The U.S. Supreme Court has ruled that compliance with a state’s marijuana law is not a shield from federal prosecution under the Controlled Substances Act. Nevertheless, state marijuana laws are not in and of themselves unconstitutional. They may be implemented by the states as long as they do not interfere with federal law enforcement efforts. It is unclear whether the federal government can take action against state officials, and possibly the states themselves, for aiding marijuana use, production and distribution. Attorney General Sessions has not yet threatened to withhold federal funds from states that have legalized marijuana—as he has against “sanctuary cities” that oppose federal immigration policy—but the inconsistencies between federal and state law make life uncomfortable for many, including local law enforcement officials. Some states, for example, require authorities to return marijuana that was wrongfully (under state law) seized from state-authorized medical marijuana users during traffic stops. Lower courts are split on whether the return of that marijuana violates federal law.
Complications from antidiscrimination and other laws. Criminal prosecution is not the only problem facing private individuals, government officials and businesses involved in marijuana activities. Federal law dictates that marijuana users may be prohibited from owning guns or living in public housing, yet state disability laws prohibit discrimination against medical marijuana users. Employers and employees are uncertain how state-authorized marijuana use can impact hiring and firing decisions. Insurance companies do not know whether they violate federal law if they provide state-required medical marijuana coverage or pay claims for damaged or stolen marijuana. Military veterans, despite a recent directive authorizing Veterans Affairs doctors to discuss (but not facilitate) medical marijuana use with their patients, are concerned their participation in medical marijuana programs will impact their benefits. Business owners risk civil forfeiture of their profits and assets, and they may lose banking services that had been opened to them by the Obama administration.
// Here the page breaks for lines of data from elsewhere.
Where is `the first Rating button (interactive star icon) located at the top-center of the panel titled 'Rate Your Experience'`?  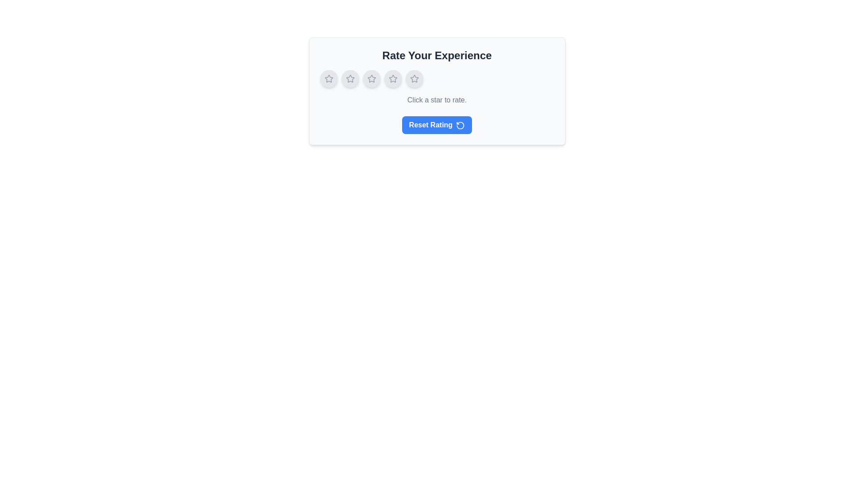
the first Rating button (interactive star icon) located at the top-center of the panel titled 'Rate Your Experience' is located at coordinates (328, 78).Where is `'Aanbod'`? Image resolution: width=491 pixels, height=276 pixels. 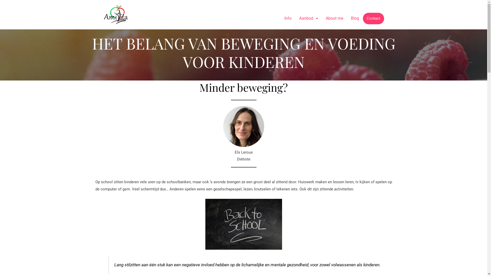
'Aanbod' is located at coordinates (308, 18).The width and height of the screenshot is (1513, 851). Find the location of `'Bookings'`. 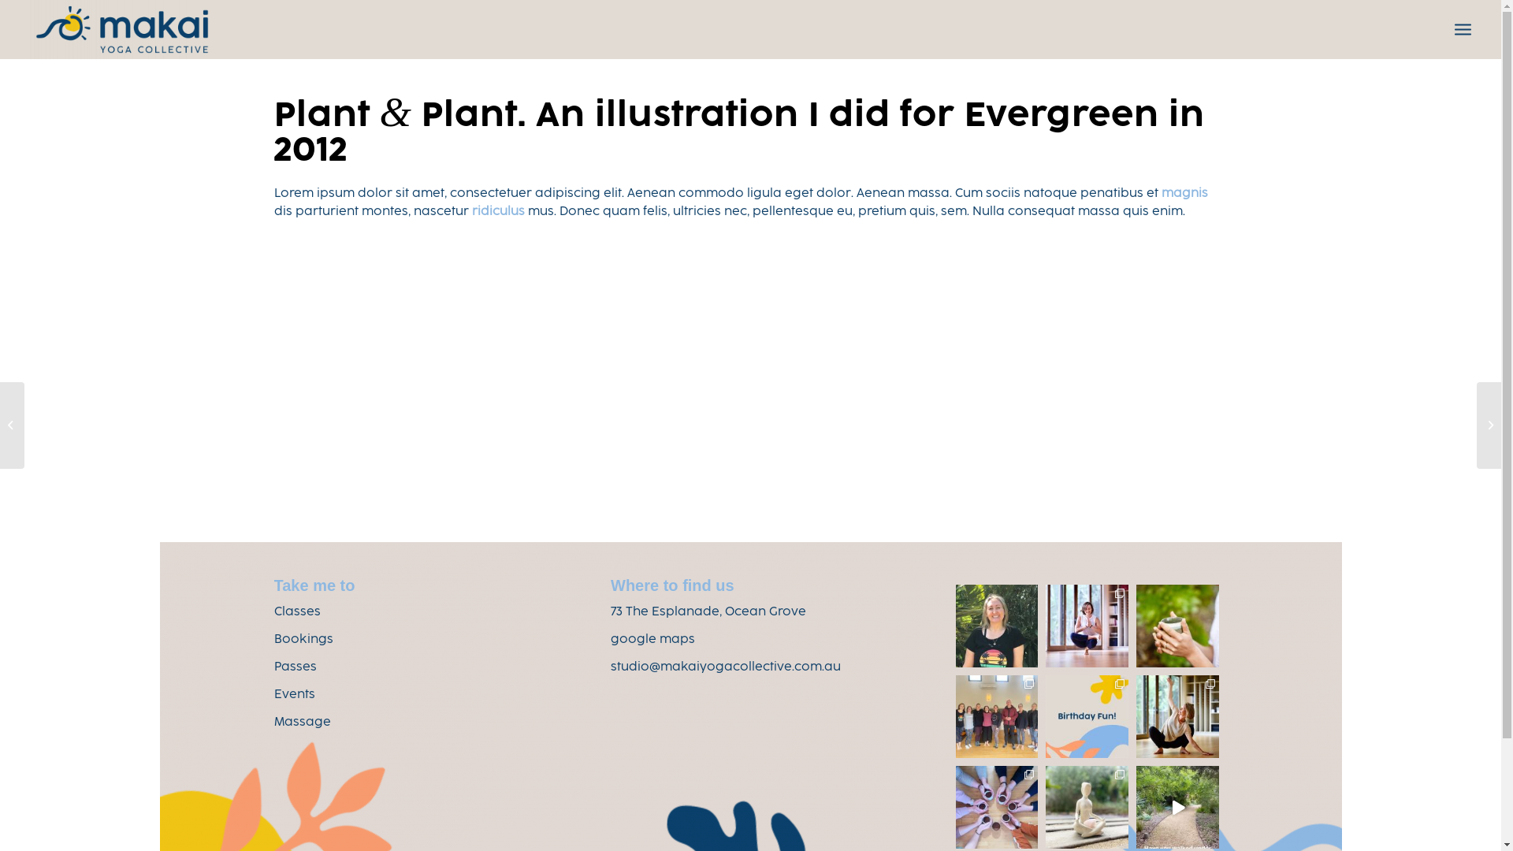

'Bookings' is located at coordinates (303, 640).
There are numerous arguments for and against marijuana legalization, but the current situation is untenable. As Justice Louis D. Brandeis noted, “[i]t is one of the happy incidents of the federal system that a single courageous state may, if its citizens choose, serve as a laboratory; and try novel social and economic experiments without risk to the rest of the country.” Today, however, the entire citizenry is at risk. Patients risk a cut-off of their supply of medicine; tenants risk eviction; employees risk job loss; police departments, landlords, insurance companies and employers risk lawsuits; banks and businesses risk assets; and everyone involved in marijuana production and distribution, from the truck driver who delivers office supplies to the lawyer who drafts a lease, risks running afoul of a federal prosecutor. These risks only can be reduced by changing state or federal law.
Changing state law, willingly at least, is unlikely, as momentum and public opinion are with marijuana legalization. The most recent state marijuana law was enacted this week, and a 2017 poll indicates that 94 percent of U.S. voters favor medical marijuana and 60 percent favor the general legalization of the drug. Meanwhile, the Controlled Substances Act is 48 years old, and it is unclear whether any member of Congress supports it as currently written. Congress could deschedule marijuana and remove it from the controlled substances list, which would eliminate conflicts even in states that have legalized marijuana for recreational use. Alternatively, Congress could reschedule marijuana from a Schedule I substance to a Schedule II or III substance and alleviate conflicts with state medical marijuana laws. But if Congress does not act, Attorney General Sessions could effectively nullify state marijuana laws through rigorous federal enforcement.